Instructions for the task
When a line in the listing contains the string "Choose", pick it out and copy it.

Exercise data
================================
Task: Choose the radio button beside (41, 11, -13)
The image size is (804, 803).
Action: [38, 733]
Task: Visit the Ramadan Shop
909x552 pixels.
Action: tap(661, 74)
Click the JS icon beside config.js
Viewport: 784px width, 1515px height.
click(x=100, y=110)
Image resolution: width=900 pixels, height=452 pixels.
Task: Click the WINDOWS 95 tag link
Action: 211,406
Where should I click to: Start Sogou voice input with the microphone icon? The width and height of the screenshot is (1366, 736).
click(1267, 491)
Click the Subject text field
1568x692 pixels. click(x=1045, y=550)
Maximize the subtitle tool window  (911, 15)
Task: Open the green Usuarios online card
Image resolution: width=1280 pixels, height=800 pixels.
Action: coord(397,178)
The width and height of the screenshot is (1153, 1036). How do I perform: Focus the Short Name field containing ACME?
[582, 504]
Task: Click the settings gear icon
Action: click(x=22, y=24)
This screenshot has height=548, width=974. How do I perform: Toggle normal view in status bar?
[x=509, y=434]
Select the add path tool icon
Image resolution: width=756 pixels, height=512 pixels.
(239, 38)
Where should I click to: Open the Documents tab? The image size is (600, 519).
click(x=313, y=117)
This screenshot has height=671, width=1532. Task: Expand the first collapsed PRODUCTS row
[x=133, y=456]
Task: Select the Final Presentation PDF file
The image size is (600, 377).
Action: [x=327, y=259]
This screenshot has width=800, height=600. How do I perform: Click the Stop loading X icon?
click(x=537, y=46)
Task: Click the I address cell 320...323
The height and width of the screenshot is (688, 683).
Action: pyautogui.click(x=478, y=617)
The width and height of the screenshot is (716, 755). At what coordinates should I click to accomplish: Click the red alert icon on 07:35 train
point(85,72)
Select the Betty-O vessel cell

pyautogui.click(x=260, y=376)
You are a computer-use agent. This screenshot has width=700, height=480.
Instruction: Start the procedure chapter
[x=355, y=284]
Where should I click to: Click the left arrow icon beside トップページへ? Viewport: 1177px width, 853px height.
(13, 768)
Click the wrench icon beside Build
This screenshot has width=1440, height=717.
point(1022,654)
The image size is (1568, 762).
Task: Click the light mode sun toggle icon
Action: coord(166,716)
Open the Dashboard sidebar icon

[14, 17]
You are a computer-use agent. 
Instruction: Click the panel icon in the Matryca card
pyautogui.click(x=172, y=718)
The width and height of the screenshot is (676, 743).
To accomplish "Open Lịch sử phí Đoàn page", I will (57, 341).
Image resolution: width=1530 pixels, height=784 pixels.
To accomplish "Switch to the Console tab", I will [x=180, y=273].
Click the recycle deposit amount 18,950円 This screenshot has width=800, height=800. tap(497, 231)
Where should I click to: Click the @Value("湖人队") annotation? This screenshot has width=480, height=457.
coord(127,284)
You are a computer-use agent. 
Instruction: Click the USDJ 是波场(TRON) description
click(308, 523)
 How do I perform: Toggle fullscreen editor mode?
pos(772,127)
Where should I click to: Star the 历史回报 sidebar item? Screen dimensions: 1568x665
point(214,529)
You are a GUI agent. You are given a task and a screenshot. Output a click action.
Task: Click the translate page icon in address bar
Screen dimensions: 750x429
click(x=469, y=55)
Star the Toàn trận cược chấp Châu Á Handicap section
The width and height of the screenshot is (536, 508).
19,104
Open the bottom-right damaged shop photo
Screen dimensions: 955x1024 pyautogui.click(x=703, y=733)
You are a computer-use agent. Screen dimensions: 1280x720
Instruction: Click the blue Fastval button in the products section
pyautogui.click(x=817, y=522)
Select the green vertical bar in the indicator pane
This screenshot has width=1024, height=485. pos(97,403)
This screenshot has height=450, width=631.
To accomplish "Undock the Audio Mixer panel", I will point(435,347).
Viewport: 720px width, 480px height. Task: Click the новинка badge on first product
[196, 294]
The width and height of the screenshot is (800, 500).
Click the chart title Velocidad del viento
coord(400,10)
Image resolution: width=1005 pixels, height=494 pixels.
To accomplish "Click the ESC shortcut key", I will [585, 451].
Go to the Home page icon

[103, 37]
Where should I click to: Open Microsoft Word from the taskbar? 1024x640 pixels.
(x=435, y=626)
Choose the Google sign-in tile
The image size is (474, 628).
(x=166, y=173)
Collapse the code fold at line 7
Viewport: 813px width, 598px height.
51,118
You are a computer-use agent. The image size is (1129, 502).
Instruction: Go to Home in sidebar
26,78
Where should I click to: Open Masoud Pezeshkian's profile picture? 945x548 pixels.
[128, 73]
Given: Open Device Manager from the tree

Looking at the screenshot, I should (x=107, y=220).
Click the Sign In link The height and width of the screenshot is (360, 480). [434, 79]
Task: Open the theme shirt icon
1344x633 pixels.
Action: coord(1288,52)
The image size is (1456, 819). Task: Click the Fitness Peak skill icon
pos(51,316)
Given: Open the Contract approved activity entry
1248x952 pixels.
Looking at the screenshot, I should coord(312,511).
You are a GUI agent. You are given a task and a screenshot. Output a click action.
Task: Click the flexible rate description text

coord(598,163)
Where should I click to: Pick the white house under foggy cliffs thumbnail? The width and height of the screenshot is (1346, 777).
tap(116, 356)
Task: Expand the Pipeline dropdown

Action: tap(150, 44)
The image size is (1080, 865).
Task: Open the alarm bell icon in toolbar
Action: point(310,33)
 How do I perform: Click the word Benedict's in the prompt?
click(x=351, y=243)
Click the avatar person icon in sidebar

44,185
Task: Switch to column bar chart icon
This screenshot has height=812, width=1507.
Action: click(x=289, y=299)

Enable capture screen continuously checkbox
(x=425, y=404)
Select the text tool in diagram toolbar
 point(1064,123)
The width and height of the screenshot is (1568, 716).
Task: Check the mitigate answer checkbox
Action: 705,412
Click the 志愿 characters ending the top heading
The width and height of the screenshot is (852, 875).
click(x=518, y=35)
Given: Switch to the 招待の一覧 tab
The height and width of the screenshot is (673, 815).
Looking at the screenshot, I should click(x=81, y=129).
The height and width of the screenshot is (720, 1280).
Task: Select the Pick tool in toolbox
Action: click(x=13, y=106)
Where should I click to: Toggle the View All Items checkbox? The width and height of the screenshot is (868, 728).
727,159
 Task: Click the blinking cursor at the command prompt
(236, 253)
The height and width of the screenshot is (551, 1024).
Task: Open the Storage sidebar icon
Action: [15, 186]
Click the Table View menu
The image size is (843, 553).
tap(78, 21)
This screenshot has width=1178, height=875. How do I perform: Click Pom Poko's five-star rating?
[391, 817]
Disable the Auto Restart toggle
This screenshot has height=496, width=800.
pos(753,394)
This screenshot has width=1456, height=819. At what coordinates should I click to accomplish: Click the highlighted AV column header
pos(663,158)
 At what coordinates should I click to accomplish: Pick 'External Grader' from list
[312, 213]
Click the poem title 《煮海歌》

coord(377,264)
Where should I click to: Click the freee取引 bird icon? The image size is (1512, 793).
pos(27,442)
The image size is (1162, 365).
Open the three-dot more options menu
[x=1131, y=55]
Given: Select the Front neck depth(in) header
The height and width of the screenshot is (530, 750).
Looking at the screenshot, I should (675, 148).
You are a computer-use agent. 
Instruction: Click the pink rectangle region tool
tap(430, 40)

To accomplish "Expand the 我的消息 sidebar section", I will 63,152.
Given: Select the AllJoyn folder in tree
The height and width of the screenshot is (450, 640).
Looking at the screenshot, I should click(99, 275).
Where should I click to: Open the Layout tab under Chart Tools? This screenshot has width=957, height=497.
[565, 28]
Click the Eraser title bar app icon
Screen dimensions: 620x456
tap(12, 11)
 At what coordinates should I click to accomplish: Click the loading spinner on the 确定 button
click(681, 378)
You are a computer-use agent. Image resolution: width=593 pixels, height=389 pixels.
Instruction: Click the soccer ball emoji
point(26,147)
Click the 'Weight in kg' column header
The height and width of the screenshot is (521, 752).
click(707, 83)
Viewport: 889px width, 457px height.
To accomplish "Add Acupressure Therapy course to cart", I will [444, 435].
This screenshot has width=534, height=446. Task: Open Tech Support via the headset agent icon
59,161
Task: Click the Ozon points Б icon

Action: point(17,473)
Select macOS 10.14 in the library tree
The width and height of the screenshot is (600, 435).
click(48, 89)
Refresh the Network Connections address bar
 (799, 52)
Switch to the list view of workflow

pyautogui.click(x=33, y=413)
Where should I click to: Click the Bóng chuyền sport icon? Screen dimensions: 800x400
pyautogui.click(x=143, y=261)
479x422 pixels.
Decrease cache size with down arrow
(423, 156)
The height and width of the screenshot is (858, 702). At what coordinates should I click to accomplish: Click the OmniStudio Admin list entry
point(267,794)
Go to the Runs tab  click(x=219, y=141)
================================
Expected answer
Task: Choose the radio button beside (41, 11, -13)
Choose the Google sign-in tile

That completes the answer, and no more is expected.